Royal Bank of Scotland reports largest corporate loss in British history, plans to give British taxpayers parting gift of $466 billion of now-worthless assets. What’s going to happen to their unfinished headquarters in Stamford, eh?
The bank, which is already 70 percent owned by the government, said it would dump £325 billion ($466 billion) of mainly toxic assets into the program, a step that could raise the state’s stake to 95 percent.
RBS posted a net loss of £24.1 billion for the year, attributable mainly to its purchase of the Dutch bank ABN Amro. The bank had a profit of £7.3 billion a year earlier. The loss was smaller than analysts had expected, but it stunned many Britons as a record-setting benchmark of corporate disaster.
But the increased stake and the guarantee of billions in assets at RBS prompted renewed calls from some investors to fully nationalize the bank.
“The current model is pointless,” said Neil Dwane, chief investment officer for Europe at RCM. “Semi-nationalization continues to run the risks that moral hazard, political interference and incorrect incentives will all prolong the establishment of a satisfactory solution.”
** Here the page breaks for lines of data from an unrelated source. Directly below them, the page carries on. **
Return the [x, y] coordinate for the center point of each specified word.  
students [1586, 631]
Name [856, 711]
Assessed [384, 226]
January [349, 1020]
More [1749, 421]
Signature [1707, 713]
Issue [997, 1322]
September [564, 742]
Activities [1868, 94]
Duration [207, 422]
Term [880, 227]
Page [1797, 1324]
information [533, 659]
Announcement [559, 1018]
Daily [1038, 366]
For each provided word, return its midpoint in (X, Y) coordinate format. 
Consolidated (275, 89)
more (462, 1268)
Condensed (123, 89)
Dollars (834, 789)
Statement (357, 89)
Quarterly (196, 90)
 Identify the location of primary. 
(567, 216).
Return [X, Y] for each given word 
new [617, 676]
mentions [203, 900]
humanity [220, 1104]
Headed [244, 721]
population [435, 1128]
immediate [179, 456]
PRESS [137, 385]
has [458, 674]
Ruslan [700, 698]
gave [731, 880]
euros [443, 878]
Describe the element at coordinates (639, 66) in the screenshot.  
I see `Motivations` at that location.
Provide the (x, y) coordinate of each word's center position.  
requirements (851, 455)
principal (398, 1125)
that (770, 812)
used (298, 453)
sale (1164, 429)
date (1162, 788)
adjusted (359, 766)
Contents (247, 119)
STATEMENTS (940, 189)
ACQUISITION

Under the agreement, which is similar to plans that create so-called bad banks, RBS said it would move the illiquid assets, mainly from its global markets division, into a separate unit backed by taxpayers. It will also commit to increase lending and plans to sell or dispose of the assets in the next three to five years.
But many Britons, shocked at the size of the losses, also registered bewilderment that Mr. Hester’s predecessor, Fred Goodwin, was drawing a pension of £650,000 a year. The government hinted Thursday that Mr. Goodwin should forgo part of it. Philip Hampton, the chairman of RBS, said he asked Mr. Goodwin a few weeks ago to voluntarily reduce his pension payments but received no answer.
There’s probably no telephone service on Mustique.